Planting off-season "cover crops"—like radish, clover, or oats—can help croplands retain their carbon content. Photo credit: College of Agriculture, Food and Natural Resources at the University of Missouri, used under Creative Commons license.

Farming has become a famous carbon source thanks to its dependence on fossil fuels. But farming also decreases the quality of soil as a carbon sink: As soils are turned over, some of the stored carbon escape into the sky. (Scientists have estimated that, through 12,000 years of farming, human beings have released 130 trillion metric tons of carbon from the soil.) There are a number of practices that can help farmlands hold more carbon, from reducing the amount of tilling to using cover crops. In the United States, a group of senators recently introduced a bill that would help create markets to encourage such practices.

When it comes to the ocean, there are important reasons not to increase its carbon content. Dissolved CO2 leads to ocean acidication, which will devastate both ecosystems and economies. Some groups want to fertilize the ocean with iron pellets, which will stimulate phytoplankton growth. This would increase the speed of the biological pump—and might reduce dissolved CO2 at the same time, solving the acidification problem. Nonetheless, given its hard-to-guess impacts, fertilization remains controversial.

Seagrasses are among a few species and ecosystems that contribute an outsized portion of stored carbon in ocean sediments. There are now "blue carbon" initiatives aiming to preserve such echosystems. Photo by David Aler / Unsplash.

More promising is the use of coastal ecosystems as carbon sinks: mangrove swamps, salt marshes, and seagrass cover just a small amount of territory at the edges of the oceans, but contribute half of the carbon that is stored in ocean-floor sediments. This is sometimes called "blue carbon," and there is an active U.N. initiative supporting the preservation and restoration of these ecosystems.

What about technology?

It is also possible to use technology to create artificial carbon sinks. "Direct air capture," or DAC, in which chemicals are used to pull CO2 out of the atmosphere, is already viable.
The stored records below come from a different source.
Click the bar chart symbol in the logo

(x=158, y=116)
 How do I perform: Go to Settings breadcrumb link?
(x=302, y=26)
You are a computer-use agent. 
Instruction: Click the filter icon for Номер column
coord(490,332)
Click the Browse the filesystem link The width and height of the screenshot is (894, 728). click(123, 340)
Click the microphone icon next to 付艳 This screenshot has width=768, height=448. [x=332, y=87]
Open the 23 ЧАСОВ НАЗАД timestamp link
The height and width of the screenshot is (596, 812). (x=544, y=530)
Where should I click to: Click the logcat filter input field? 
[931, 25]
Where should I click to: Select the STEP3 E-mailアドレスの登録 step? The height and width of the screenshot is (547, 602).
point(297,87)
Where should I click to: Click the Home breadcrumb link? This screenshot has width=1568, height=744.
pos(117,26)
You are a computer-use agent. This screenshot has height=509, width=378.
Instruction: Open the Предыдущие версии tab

You can read more about this technology in our previous post on the topic, but the TL;DR is that this is a promising technology, worth exploring, but not yet ready for primetime. Once we have an electricity grid powered by renewable sources, it may be easier to scale.

In the short term, more progress may be made by focusing on technologies that dovetail with natural carbon sinks. For example, one U.S. nonprofit is attempting to genetically engineer new versions of the world's most popular row crops so they will push carbon into soils. Even simpler may the use of certain soil "amendments," which are added to farmland to sustain soil fertility.

One choice is biochar, charcoal made by heating organic waste materials leftover from farming. (Similarly, one project we support creates cooking fuels from walnut shells and grapevine trimmings). This means some of the carbon soaked up by the plants gets placed back in the soil. "Enhanced rock weathering," meanwhile, does not just restore lost carbon soil but increases it. Crushed rocks like basalt, which easily bind with atmospheric carbon dioxide, are spread on soils, and the resulting chemical reactions pull the carbon out of the air and into the earth.

Biochar pellets can be spread across soils to increase their carbon storage. Photo credit: Lou Gold, licensed under Creative Commons.

Lately, there have been wackier carbon-sink proposals, too. What about, for example, buildings? If we start using timber rather than concrete and meta for construction, the buildings we live and work in could become carbon sinks, too. In the face of an ever-worsening climate crisis, this may be the kind of creative thinking we need: every possible solution considered and pursued.